_Goal_
Please turn the lines below into a numbered list, leaving out any blank lines.

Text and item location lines

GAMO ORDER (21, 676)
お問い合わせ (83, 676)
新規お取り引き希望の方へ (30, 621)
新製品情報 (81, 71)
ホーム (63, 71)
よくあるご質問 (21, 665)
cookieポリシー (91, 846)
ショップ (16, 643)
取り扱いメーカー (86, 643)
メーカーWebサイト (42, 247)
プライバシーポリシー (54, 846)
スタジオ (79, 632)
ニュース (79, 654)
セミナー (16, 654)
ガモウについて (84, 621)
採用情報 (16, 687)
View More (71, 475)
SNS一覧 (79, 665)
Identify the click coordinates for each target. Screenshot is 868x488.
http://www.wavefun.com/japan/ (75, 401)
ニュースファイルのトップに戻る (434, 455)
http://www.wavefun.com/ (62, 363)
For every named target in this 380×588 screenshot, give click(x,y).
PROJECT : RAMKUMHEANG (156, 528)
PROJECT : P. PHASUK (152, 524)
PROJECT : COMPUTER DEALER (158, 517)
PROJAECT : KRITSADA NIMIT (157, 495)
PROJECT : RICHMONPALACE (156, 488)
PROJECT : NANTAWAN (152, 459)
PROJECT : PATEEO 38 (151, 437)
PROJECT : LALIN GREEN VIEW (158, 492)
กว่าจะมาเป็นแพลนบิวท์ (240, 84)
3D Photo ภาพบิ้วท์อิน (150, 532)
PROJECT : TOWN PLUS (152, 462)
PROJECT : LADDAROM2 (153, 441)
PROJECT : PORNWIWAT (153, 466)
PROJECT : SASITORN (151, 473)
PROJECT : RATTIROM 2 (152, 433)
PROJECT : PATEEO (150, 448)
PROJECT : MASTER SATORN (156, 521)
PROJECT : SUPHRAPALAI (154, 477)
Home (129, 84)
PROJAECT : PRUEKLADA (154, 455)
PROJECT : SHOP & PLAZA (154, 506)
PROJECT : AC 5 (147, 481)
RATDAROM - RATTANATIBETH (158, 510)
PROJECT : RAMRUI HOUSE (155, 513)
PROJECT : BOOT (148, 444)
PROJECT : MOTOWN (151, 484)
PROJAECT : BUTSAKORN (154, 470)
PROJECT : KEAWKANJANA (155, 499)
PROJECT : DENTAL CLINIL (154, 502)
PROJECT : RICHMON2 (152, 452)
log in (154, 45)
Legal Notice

_Task answer_
1. GAMO ORDER (21, 676)
2. お問い合わせ (83, 676)
3. 新規お取り引き希望の方へ (30, 621)
4. 新製品情報 (81, 71)
5. ホーム (63, 71)
6. よくあるご質問 (21, 665)
7. cookieポリシー (91, 846)
8. ショップ (16, 643)
9. 取り扱いメーカー (86, 643)
10. メーカーWebサイト (42, 247)
11. プライバシーポリシー (54, 846)
12. スタジオ (79, 632)
13. ニュース (79, 654)
14. セミナー (16, 654)
15. ガモウについて (84, 621)
16. 採用情報 (16, 687)
17. View More (71, 475)
18. SNS一覧 (79, 665)
19. Identify the click coordinates for each target. Screenshot is 868x488.
20. http://www.wavefun.com/japan/ (75, 401)
21. ニュースファイルのトップに戻る (434, 455)
22. http://www.wavefun.com/ (62, 363)
23. For every named target in this 380×588 screenshot, give click(x,y).
24. PROJECT : RAMKUMHEANG (156, 528)
25. PROJECT : P. PHASUK (152, 524)
26. PROJECT : COMPUTER DEALER (158, 517)
27. PROJAECT : KRITSADA NIMIT (157, 495)
28. PROJECT : RICHMONPALACE (156, 488)
29. PROJECT : NANTAWAN (152, 459)
30. PROJECT : PATEEO 38 (151, 437)
31. PROJECT : LALIN GREEN VIEW (158, 492)
32. กว่าจะมาเป็นแพลนบิวท์ (240, 84)
33. 3D Photo ภาพบิ้วท์อิน (150, 532)
34. PROJECT : TOWN PLUS (152, 462)
35. PROJECT : LADDAROM2 (153, 441)
36. PROJECT : PORNWIWAT (153, 466)
37. PROJECT : SASITORN (151, 473)
38. PROJECT : RATTIROM 2 (152, 433)
39. PROJECT : PATEEO (150, 448)
40. PROJECT : MASTER SATORN (156, 521)
41. PROJECT : SUPHRAPALAI (154, 477)
42. Home (129, 84)
43. PROJAECT : PRUEKLADA (154, 455)
44. PROJECT : SHOP & PLAZA (154, 506)
45. PROJECT : AC 5 (147, 481)
46. RATDAROM - RATTANATIBETH (158, 510)
47. PROJECT : RAMRUI HOUSE (155, 513)
48. PROJECT : BOOT (148, 444)
49. PROJECT : MOTOWN (151, 484)
50. PROJAECT : BUTSAKORN (154, 470)
51. PROJECT : KEAWKANJANA (155, 499)
52. PROJECT : DENTAL CLINIL (154, 502)
53. PROJECT : RICHMON2 (152, 452)
54. log in (154, 45)
55. Legal Notice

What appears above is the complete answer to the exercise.